Plaintiffs have conceded that they may not recover damages for emotional injury on a breach of contract, and Defendants are correct that Plaintiffs are not entitled to punitive damages with respect to their breach of contract claim. DiGregrio v. Keystone Health Plan East, 840 A.2d 361, 370 (Pa. Super. 2003). However given that the complaint herein has been amended three times, and that Defendants have not demonstrated that Plaintiffs have not stated a valid claim for breach of contract, except with respect to the nature of the damages they sought, I will deem the allegations of Count IX amended to seek damages for breach of contract in the form of tuition reimbursement as described by Plaintiffs. Accordingly, Defendants motion to dismiss Count IX is denied.

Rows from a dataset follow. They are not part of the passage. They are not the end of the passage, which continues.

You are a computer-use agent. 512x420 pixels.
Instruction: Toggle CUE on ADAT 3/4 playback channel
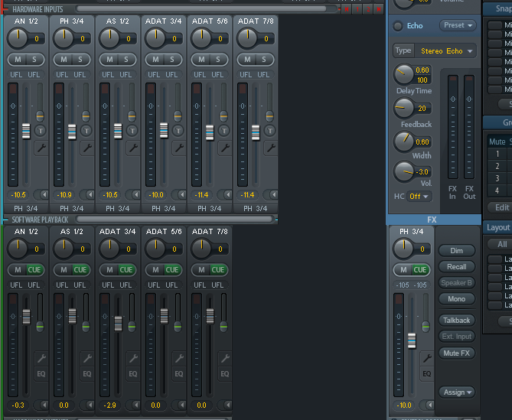(x=126, y=269)
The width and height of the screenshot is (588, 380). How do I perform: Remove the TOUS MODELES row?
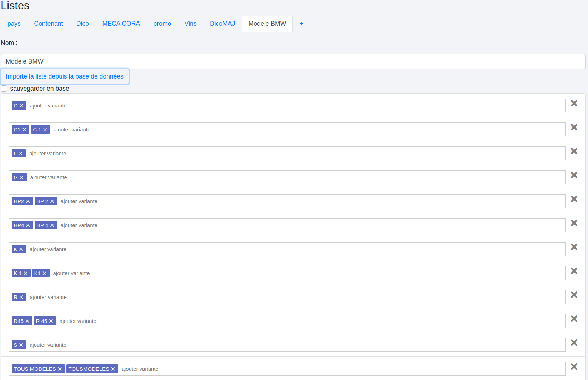(x=574, y=367)
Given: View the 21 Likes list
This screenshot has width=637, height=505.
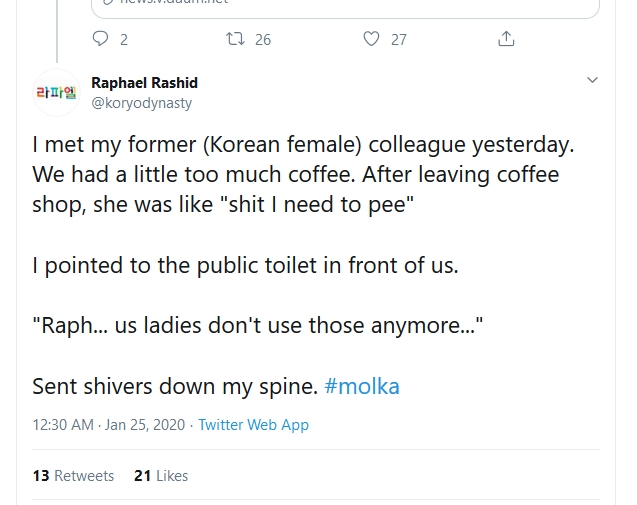Looking at the screenshot, I should coord(161,476).
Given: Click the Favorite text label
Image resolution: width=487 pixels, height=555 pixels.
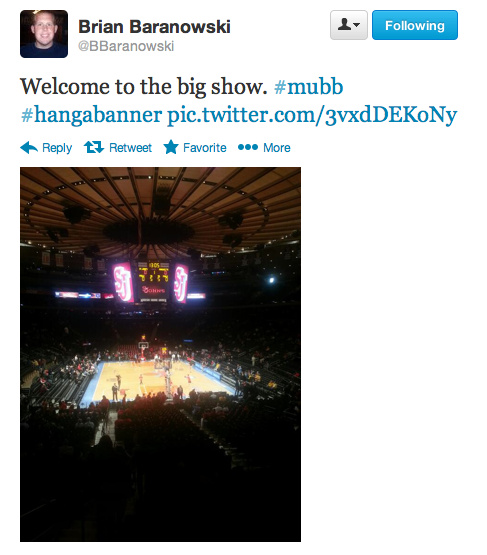Looking at the screenshot, I should pyautogui.click(x=205, y=148).
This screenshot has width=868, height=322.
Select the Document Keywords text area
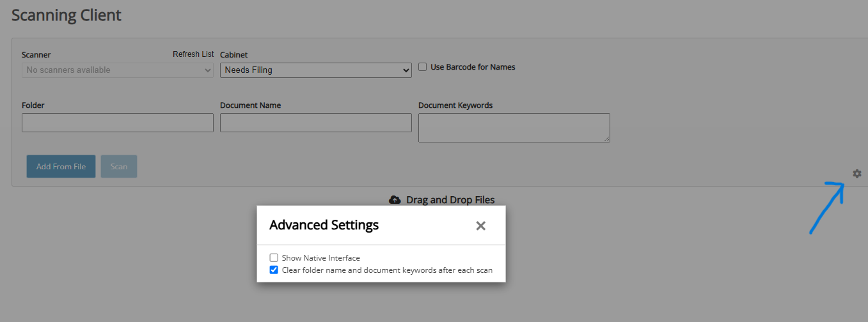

Based on the foregoing, Defendants' motion to dismiss is granted with respect to Count VI of the Third Amended Complaint, and denied in all other respects.


Having carefully considered Defendants' motion to dismiss the Complaint [Docket Nos. 41, 42], Plaintiffs' opposition thereto [Docket No. 44], and Defendants' reply [Docket No. 45], it is hereby ORDERED that Defendants' motion to dismiss is GRANTED with respect to Count VI of the Third Amended Complaint, and DENIED in all other respects.

It is FURTHER ORDERED that counsel attend a status conference scheduled for May 17, 2010, at 10:00 a.m., before the undersigned in Courtroom 3B of the United States Post Office & Courthouse, 700 Grant Street, Pittsburgh, Pennsylvania.